[[ Data for the task, beginning ]]
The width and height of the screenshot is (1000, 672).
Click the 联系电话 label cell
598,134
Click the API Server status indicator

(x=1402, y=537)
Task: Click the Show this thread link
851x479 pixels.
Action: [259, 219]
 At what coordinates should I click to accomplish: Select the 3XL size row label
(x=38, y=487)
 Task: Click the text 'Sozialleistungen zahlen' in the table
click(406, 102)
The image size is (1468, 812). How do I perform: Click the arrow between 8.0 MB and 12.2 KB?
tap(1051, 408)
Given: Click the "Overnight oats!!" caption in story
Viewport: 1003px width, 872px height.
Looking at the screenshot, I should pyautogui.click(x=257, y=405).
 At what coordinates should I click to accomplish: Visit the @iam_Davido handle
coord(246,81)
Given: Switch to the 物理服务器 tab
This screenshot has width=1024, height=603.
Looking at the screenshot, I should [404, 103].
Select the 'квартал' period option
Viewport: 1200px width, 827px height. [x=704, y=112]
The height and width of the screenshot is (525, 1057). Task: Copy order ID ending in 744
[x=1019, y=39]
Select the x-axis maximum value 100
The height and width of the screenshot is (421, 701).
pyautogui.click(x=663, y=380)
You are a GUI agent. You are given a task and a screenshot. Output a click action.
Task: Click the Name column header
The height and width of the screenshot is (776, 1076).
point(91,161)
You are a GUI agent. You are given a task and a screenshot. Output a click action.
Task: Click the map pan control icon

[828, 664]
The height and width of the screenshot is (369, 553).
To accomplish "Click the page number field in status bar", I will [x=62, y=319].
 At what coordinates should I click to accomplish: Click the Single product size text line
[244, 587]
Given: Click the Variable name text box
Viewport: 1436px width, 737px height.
[[ Data for the task, end ]]
* **What the exercise asks**
Restate the data above in full, keeping every word as it is.

* **Answer section**
The width and height of the screenshot is (1000, 672).
Click the 联系电话 label cell
598,134
Click the API Server status indicator

(x=1402, y=537)
Task: Click the Show this thread link
851x479 pixels.
Action: [259, 219]
 At what coordinates should I click to accomplish: Select the 3XL size row label
(x=38, y=487)
 Task: Click the text 'Sozialleistungen zahlen' in the table
click(406, 102)
The image size is (1468, 812). How do I perform: Click the arrow between 8.0 MB and 12.2 KB?
tap(1051, 408)
Given: Click the "Overnight oats!!" caption in story
Viewport: 1003px width, 872px height.
Looking at the screenshot, I should pyautogui.click(x=257, y=405).
 At what coordinates should I click to accomplish: Visit the @iam_Davido handle
coord(246,81)
Given: Switch to the 物理服务器 tab
This screenshot has width=1024, height=603.
Looking at the screenshot, I should [404, 103].
Select the 'квартал' period option
Viewport: 1200px width, 827px height. [x=704, y=112]
The height and width of the screenshot is (525, 1057). Task: Copy order ID ending in 744
[x=1019, y=39]
Select the x-axis maximum value 100
The height and width of the screenshot is (421, 701).
pyautogui.click(x=663, y=380)
You are a GUI agent. You are given a task and a screenshot. Output a click action.
Task: Click the Name column header
The height and width of the screenshot is (776, 1076).
point(91,161)
You are a GUI agent. You are given a task and a screenshot. Output a click action.
Task: Click the map pan control icon

[828, 664]
The height and width of the screenshot is (369, 553).
To accomplish "Click the page number field in status bar", I will [x=62, y=319].
 At what coordinates should I click to accomplish: Click the Single product size text line
[244, 587]
Given: Click the Variable name text box
Viewport: 1436px width, 737px height.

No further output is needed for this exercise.